Protestors held up signs in support of immigrants in the New London area during a protest April 9, 2025. PC: Fox 11 Online
NEW LONDON, WI (WTAQ-WLUK) — Protesters outside Tyson Foods in New London voiced concerns Wednesday morning over President Donald Trump’s immigration policies.
“We are trying to call attention to the termination of the CHNV visa program,” said protestor Emily Tseffos. “There are a lot of folks in the New London area that are here, working, paying taxes, living, raising their families on this program, and they’ve been asked to self deport by April 24.”
On March 25, the Department of Homeland Security announced the Biden-era “Cuba, Haiti, Nicaragua, Venezuela Parole Program” would be terminated. The program gives temporary legal status to 530,000 people in the U.S. until 2026.
Tseffos said the soon-to-be shutdown system was effective and increased legal immigration.
“We really just want those legal recourse options to be available to people,” she said. “When you’re just cutting them off, you’re forcing more people to immigrate. It’s going to still happen. It’s going to be illegal now.”
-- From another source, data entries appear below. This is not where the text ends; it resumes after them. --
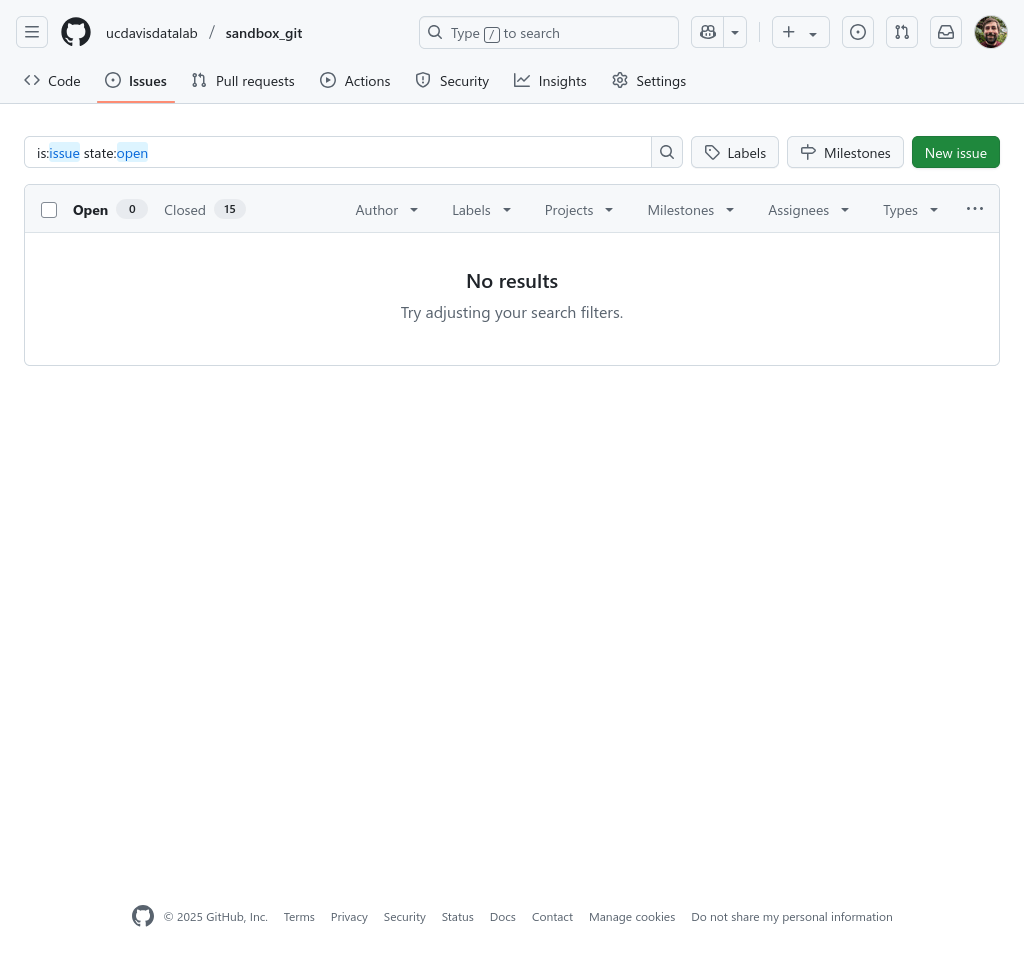Open Copilot chat icon
This screenshot has width=1024, height=968.
click(708, 33)
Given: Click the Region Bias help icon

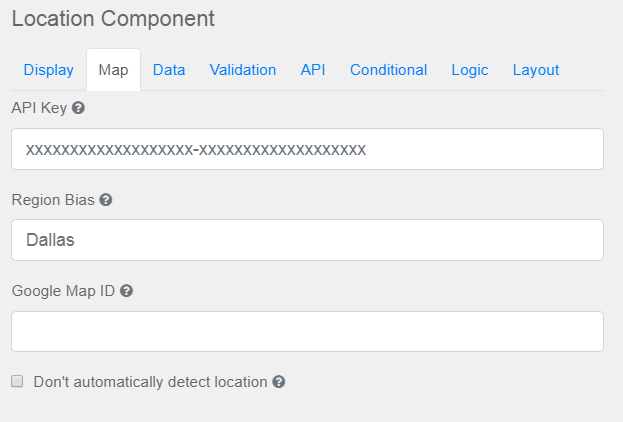Looking at the screenshot, I should pos(106,200).
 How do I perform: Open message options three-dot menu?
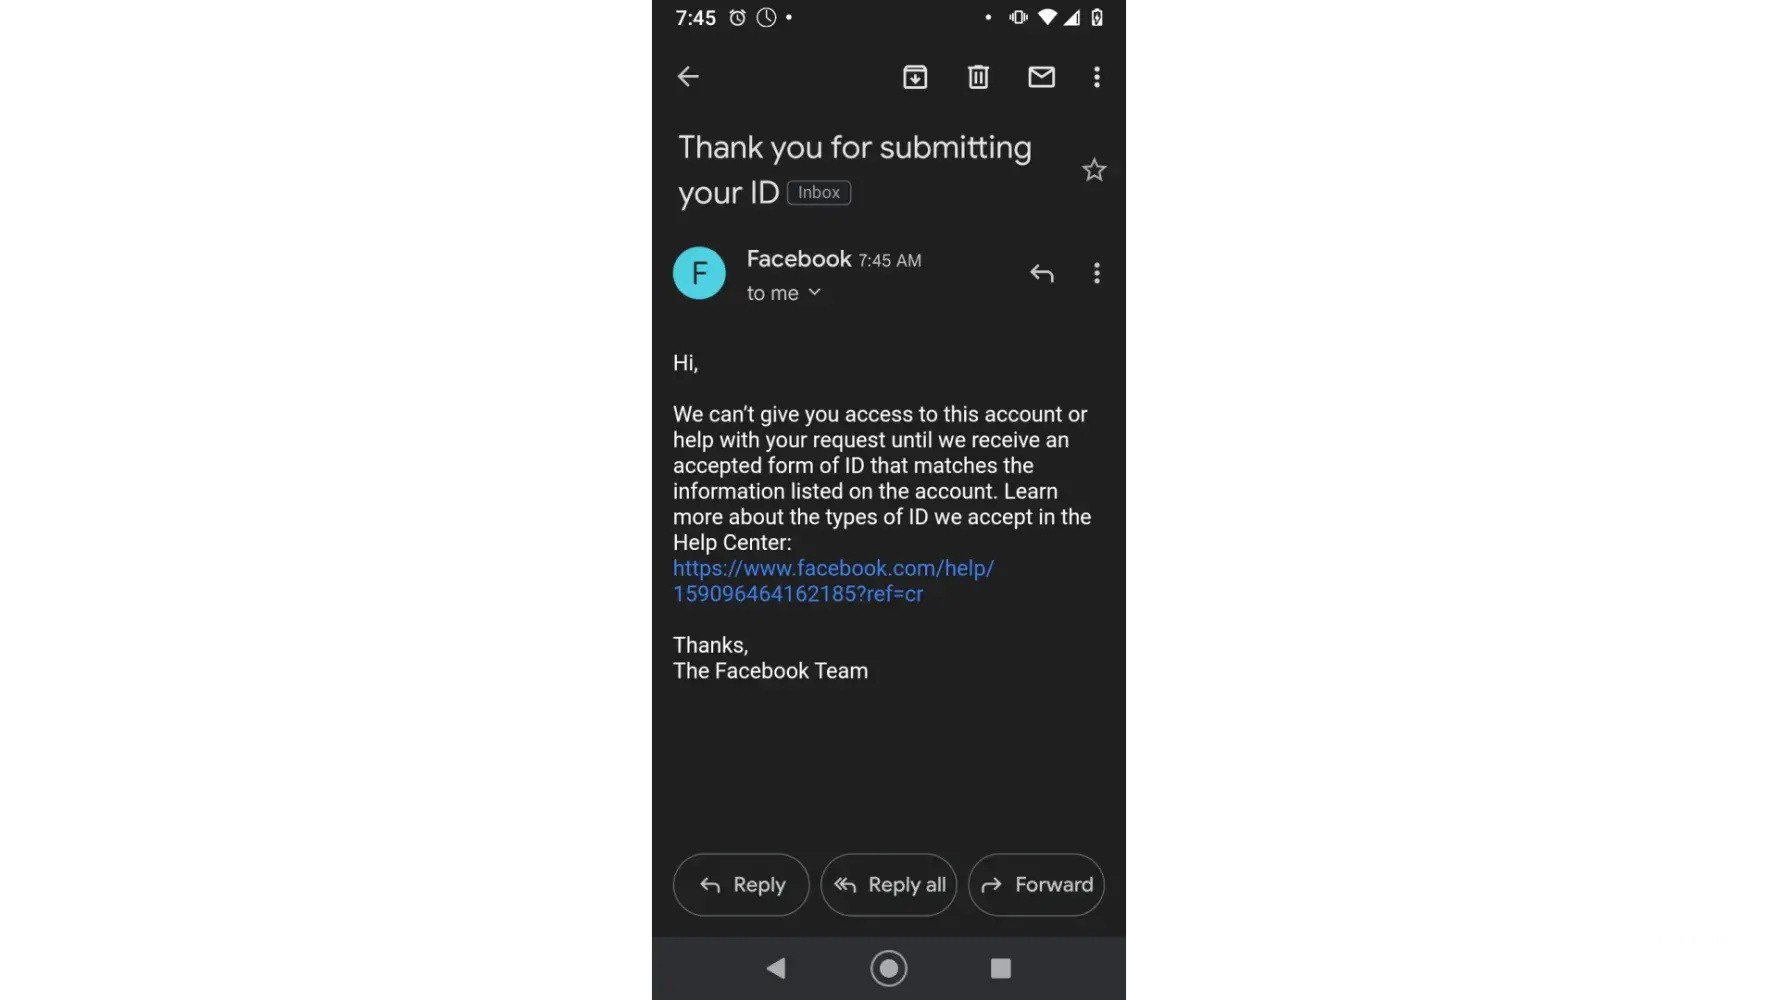(x=1097, y=273)
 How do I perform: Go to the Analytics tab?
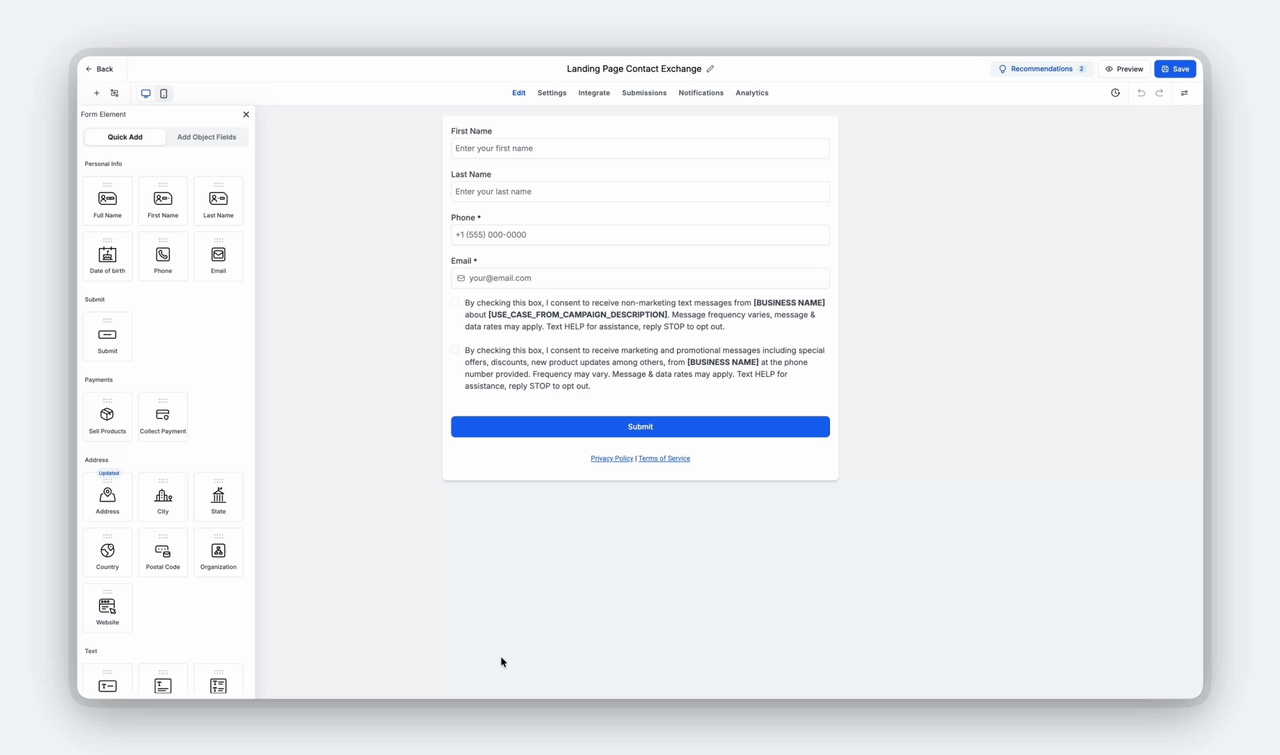[752, 93]
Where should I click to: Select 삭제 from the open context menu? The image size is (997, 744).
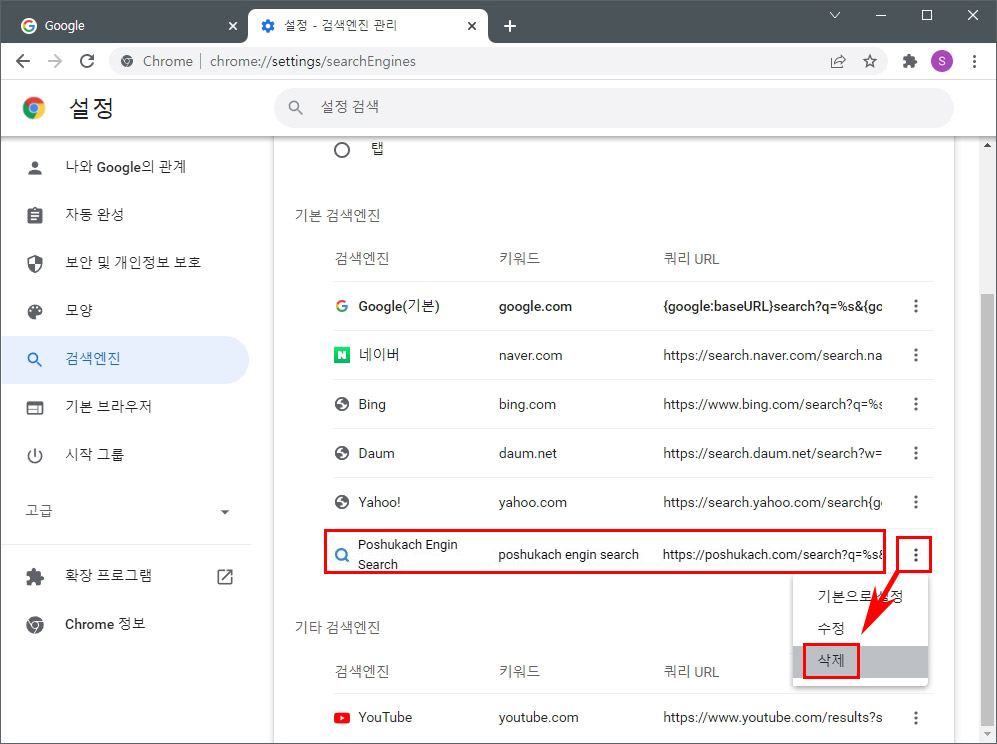tap(830, 660)
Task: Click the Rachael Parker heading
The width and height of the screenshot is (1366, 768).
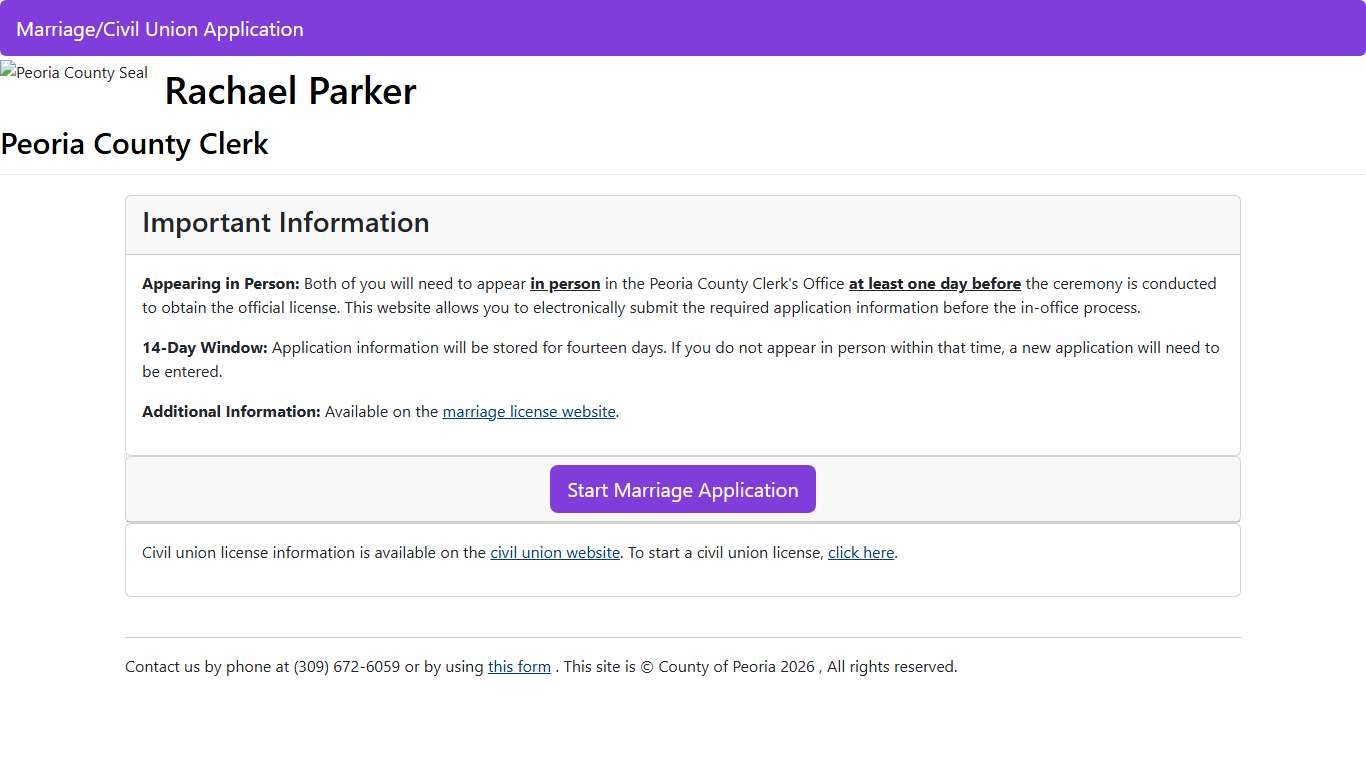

Republican Congressman Tony Wied shared a statement about his thoughts on termination of the program:
The Biden Administration purposely ended President Trump’s effective immigration policies and enacted the Cuba, Haiti, Nicaragua, and Venezuela (CHNV) program in an effort to conceal the severity of their disastrous open border policies by granting temporary amnesty to millions of illegal aliens coming from those countries in droves. The Biden Administration made it known at the time that these were temporary visas and were never meant to be permanent.
Protester Marc Christopher is against the termination of the CHNV visa program. He said if you’re in the U.S., “You’re our neighbor. We don’t ask questions about how you came into the United States. Good people are good people, neighbors are neighbors, children are children, and we support them.”